» RECORD EXCERPTS:

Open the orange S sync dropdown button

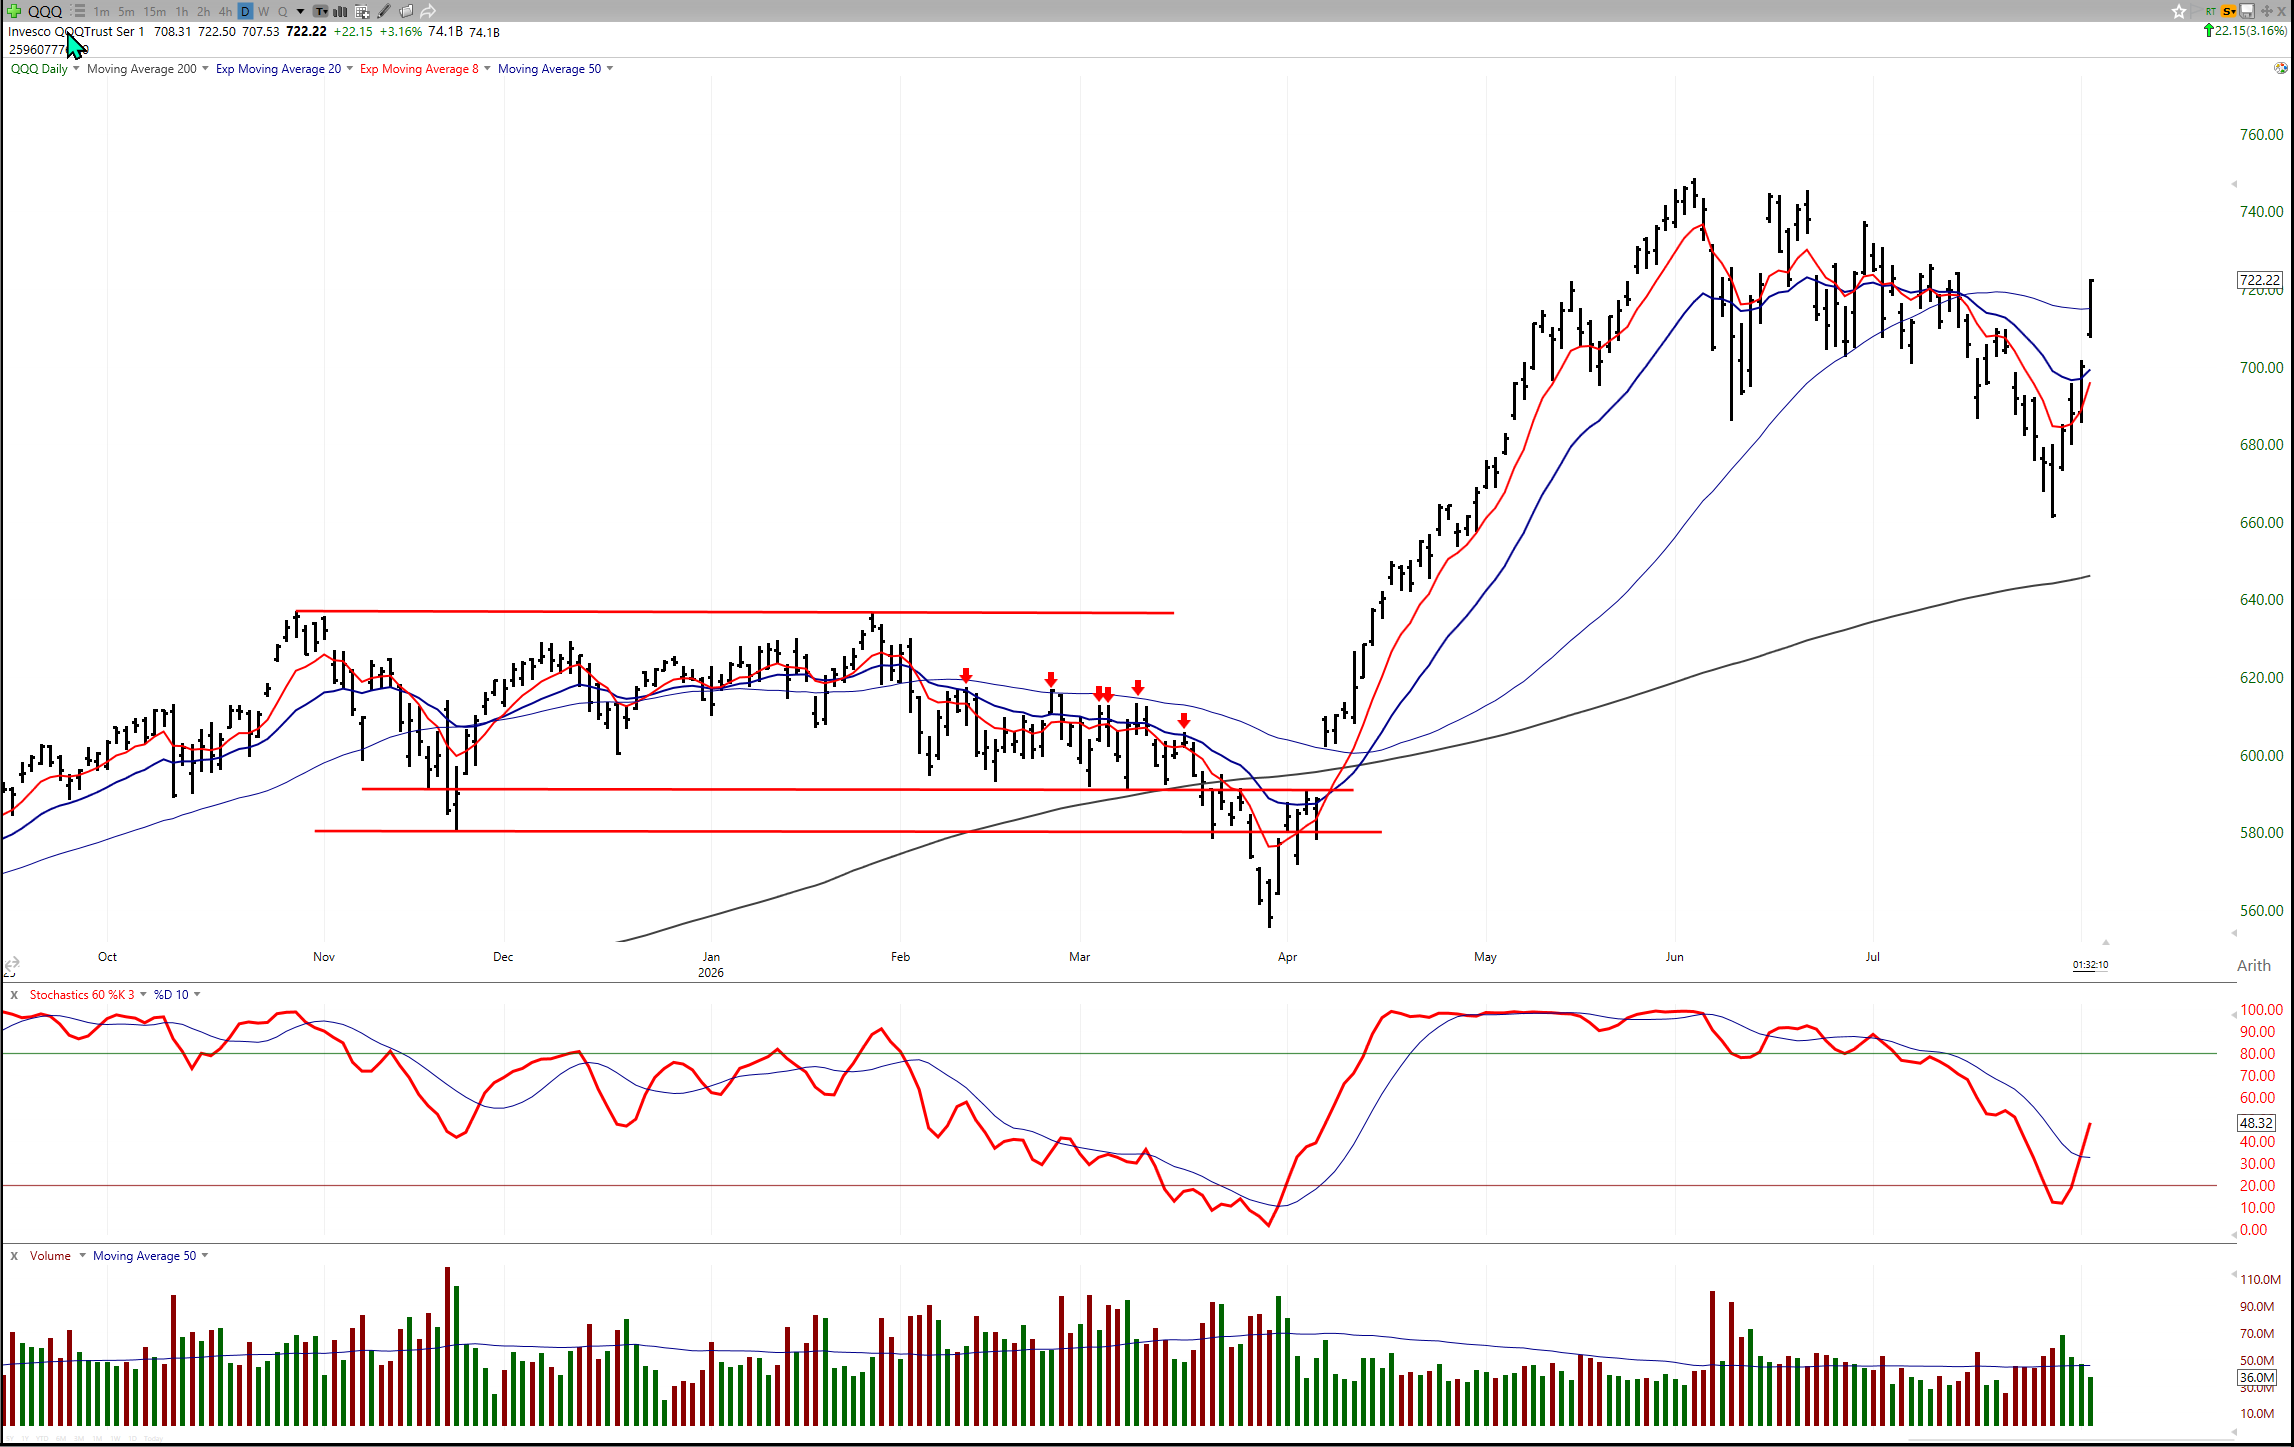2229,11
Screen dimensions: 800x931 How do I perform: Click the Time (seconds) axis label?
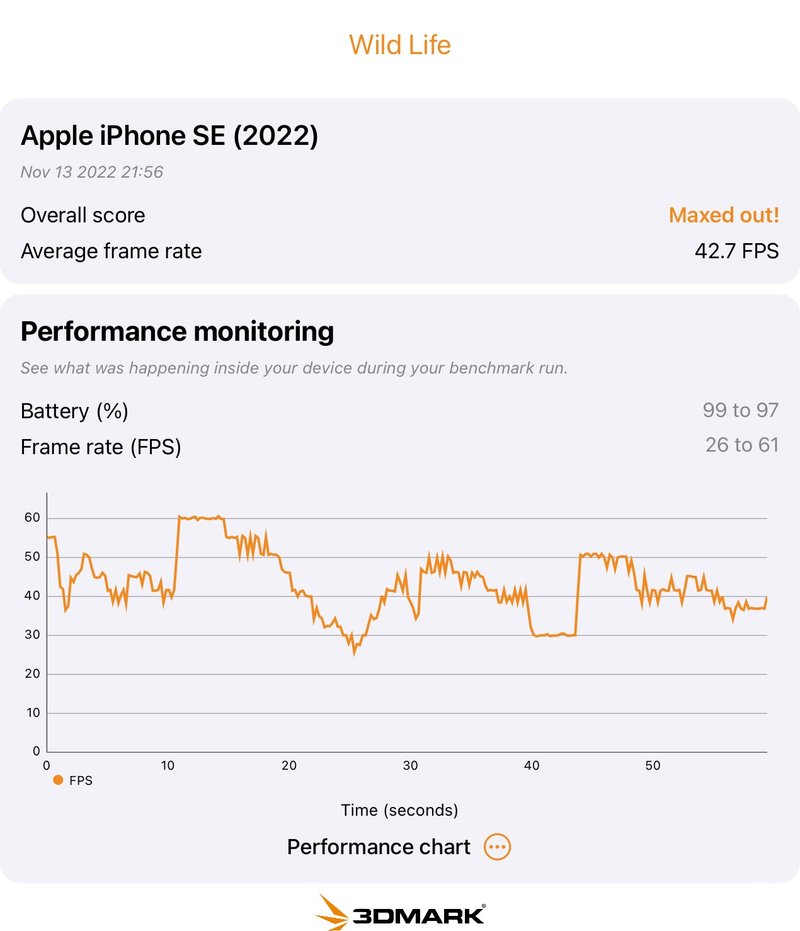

* * *

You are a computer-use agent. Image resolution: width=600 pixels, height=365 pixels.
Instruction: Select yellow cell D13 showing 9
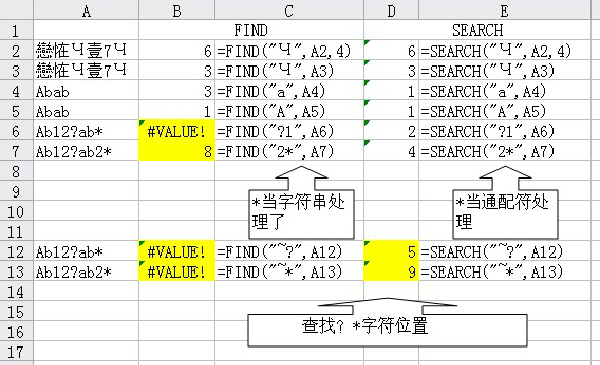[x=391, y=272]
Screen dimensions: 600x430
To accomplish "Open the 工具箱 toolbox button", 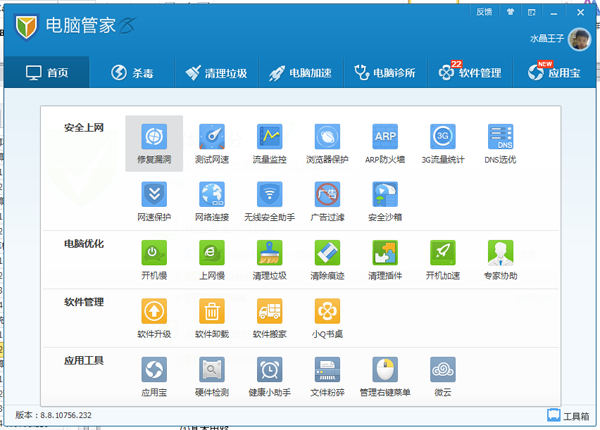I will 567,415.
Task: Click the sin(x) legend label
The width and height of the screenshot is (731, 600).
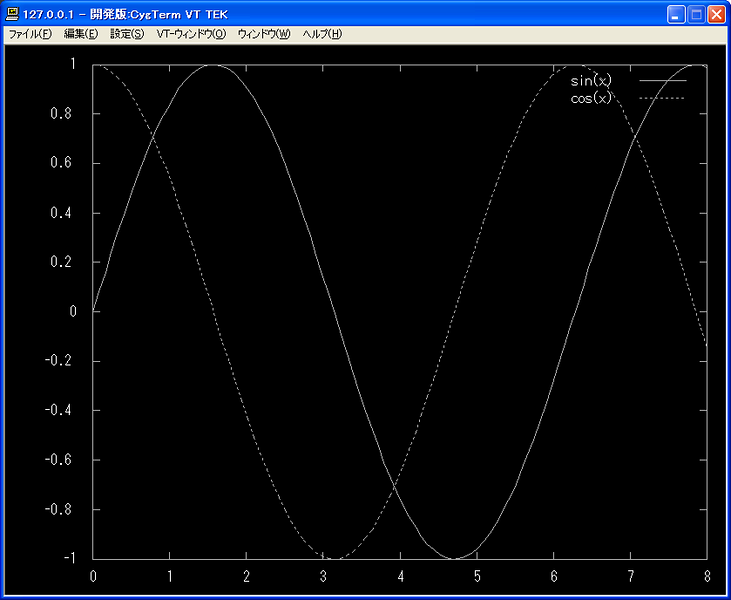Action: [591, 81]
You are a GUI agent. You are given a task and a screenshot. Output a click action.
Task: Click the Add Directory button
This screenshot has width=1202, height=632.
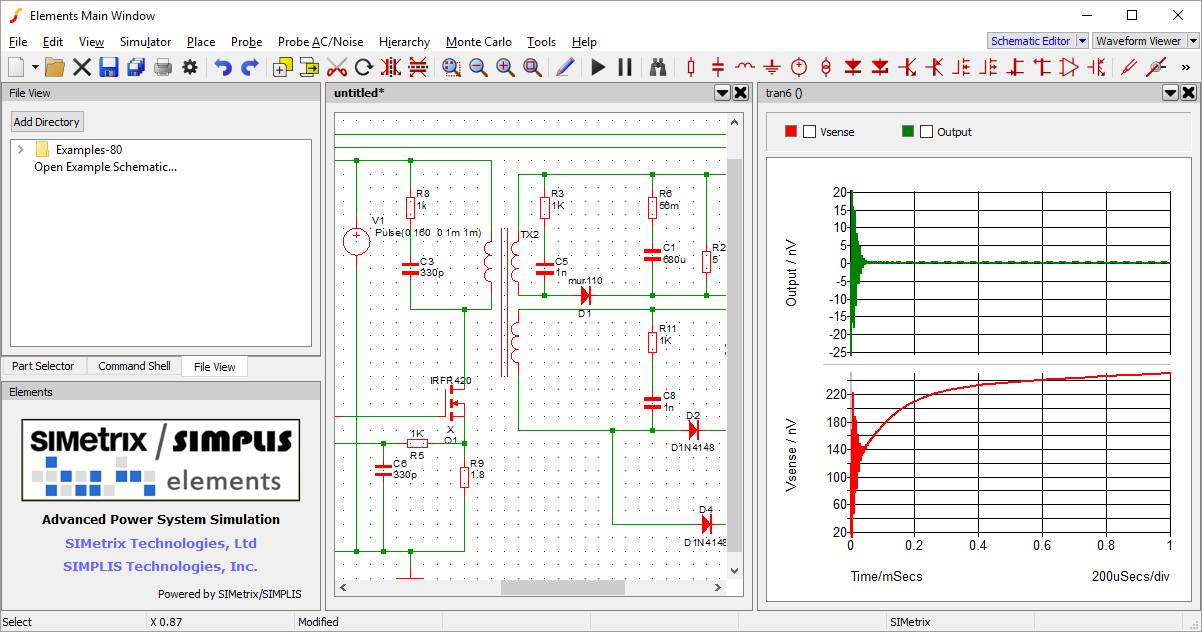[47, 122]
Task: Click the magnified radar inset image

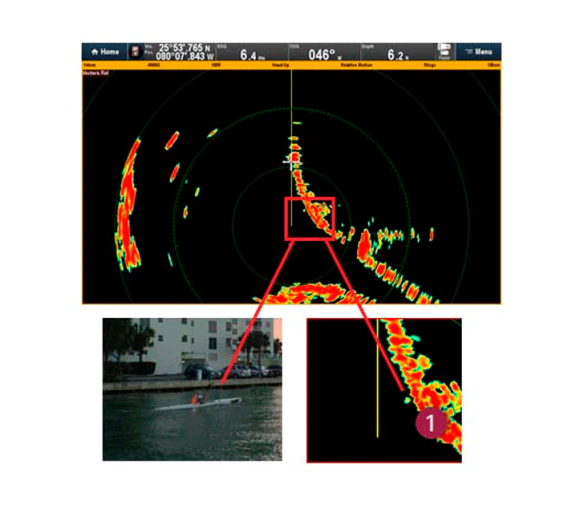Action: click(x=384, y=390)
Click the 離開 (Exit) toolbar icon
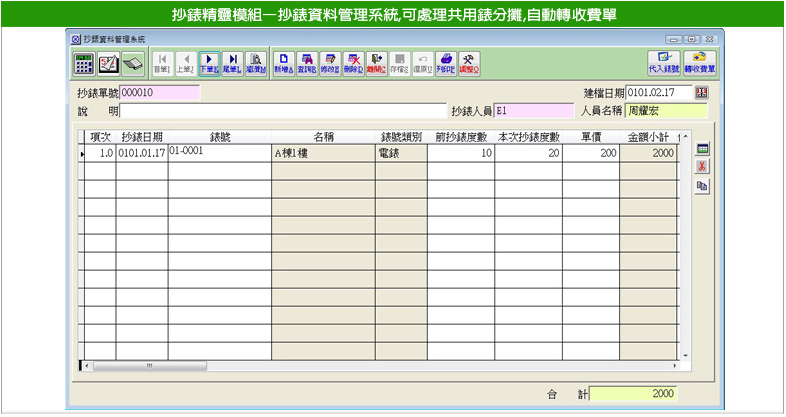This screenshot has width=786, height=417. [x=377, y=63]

--

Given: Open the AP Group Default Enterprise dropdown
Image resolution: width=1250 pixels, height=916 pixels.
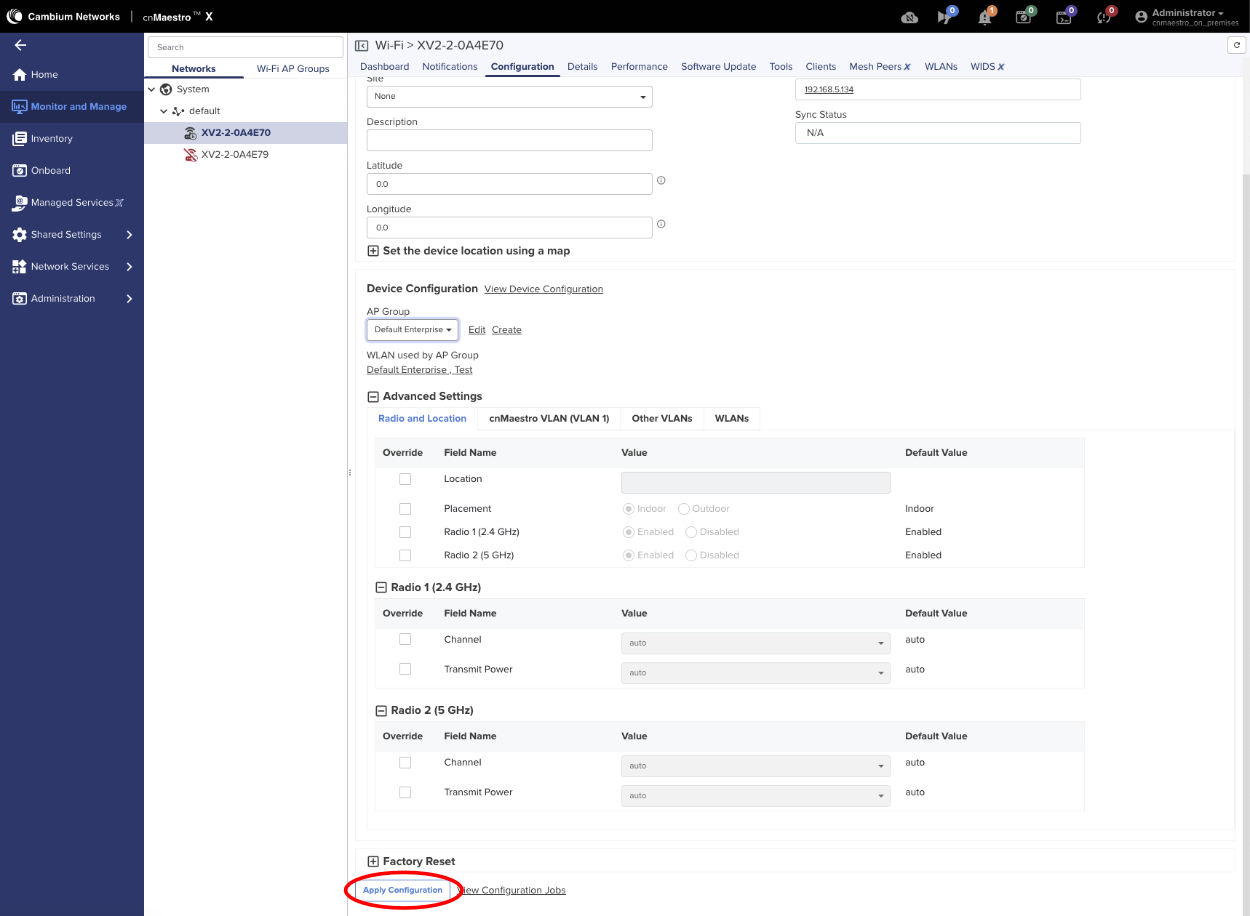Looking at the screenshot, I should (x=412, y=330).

» DIRECTIONS:
Scan the data above and copy each line containing the word "label".

» COMPLETED TASK:
Screen dimensions: 800x931 How do I perform: Click the Time (seconds) axis label?
Task: Click the sin(x) legend label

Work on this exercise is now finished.